My Baltimore Roots
When I moved to Baltimore 16 years ago, I had no idea of my family roots here. I knew that my great-grandfather Dr. Thomas Perrin Harrison had become a graduate student at Johns Hopkins in 1888 and that his dissertation was entitled The Separable Prefixes in Anglo-Saxon. (That is not a title one forgets!) My aunt Kitty came to visit me right around the time I moved here, and she filled me in verbally and through her various writings and collection of letters written by our ancestors.
The Reverend Dr. James Turner Leftwich, My great-great- grandfather, had been an esteemed minister at two churches before coming to Baltimore in 1879. Apparently, there were some issues At Central Presbyterian Church in Atlanta involving the latest dance craze, ballroom dancing! James called it, “Licentious amusements of the day.” According to my aunt Kitty, “James was installed as pastor of the First Presbyterian Church in Baltimore, Maryland. Here he settled into the manse with his wife, son Thomas (18), and daughter Florence (13) and Adelia (11) and served fourteen years, the fullest period of his ministerial career and perhaps the happiest, at least the first ten.” His third and last church was, as we know it today, First and Franklin Presbyterian Church.

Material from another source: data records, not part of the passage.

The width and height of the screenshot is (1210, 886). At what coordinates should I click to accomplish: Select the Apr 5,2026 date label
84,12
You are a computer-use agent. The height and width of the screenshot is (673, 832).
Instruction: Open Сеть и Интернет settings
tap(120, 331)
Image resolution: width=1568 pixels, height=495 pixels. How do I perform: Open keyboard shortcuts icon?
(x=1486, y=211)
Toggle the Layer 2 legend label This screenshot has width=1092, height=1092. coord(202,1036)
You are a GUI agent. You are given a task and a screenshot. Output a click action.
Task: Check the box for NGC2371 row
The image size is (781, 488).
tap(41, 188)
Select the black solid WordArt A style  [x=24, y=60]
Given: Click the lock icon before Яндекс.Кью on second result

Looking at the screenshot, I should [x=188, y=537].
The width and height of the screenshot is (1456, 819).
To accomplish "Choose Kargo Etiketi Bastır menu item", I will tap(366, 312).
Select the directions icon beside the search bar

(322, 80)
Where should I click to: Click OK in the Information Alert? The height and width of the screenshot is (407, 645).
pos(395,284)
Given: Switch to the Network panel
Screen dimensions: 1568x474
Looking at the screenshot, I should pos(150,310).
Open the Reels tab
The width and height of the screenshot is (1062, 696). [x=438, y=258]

My great grandmother, Adelia Leftwich made her debut in the parsonage of the church in 1888 at the age of 20. In a letter to her friend Charlie Littlefield, Adelia gives this account of her special night:
“Your letter came, dear Charlie, right in the midst of the mad frivolity of the wild scene, witnessed here in this quiet Parsonage by some two hundred people last Monday evening…. I had made all my plans for you, I knew just to what girls you were to be presented, who wants to be invited to take tea with you, where you were to sleep, and in short, everything, but you could not come!…. I think I succeeded in impressing them as being very sedate & circumspect. You see, they did not feel my pulse, nor could they see the mental contortions when faces appeared under the portiere, and I realized that I knew not the name of any one of the owners of those grinning faces…”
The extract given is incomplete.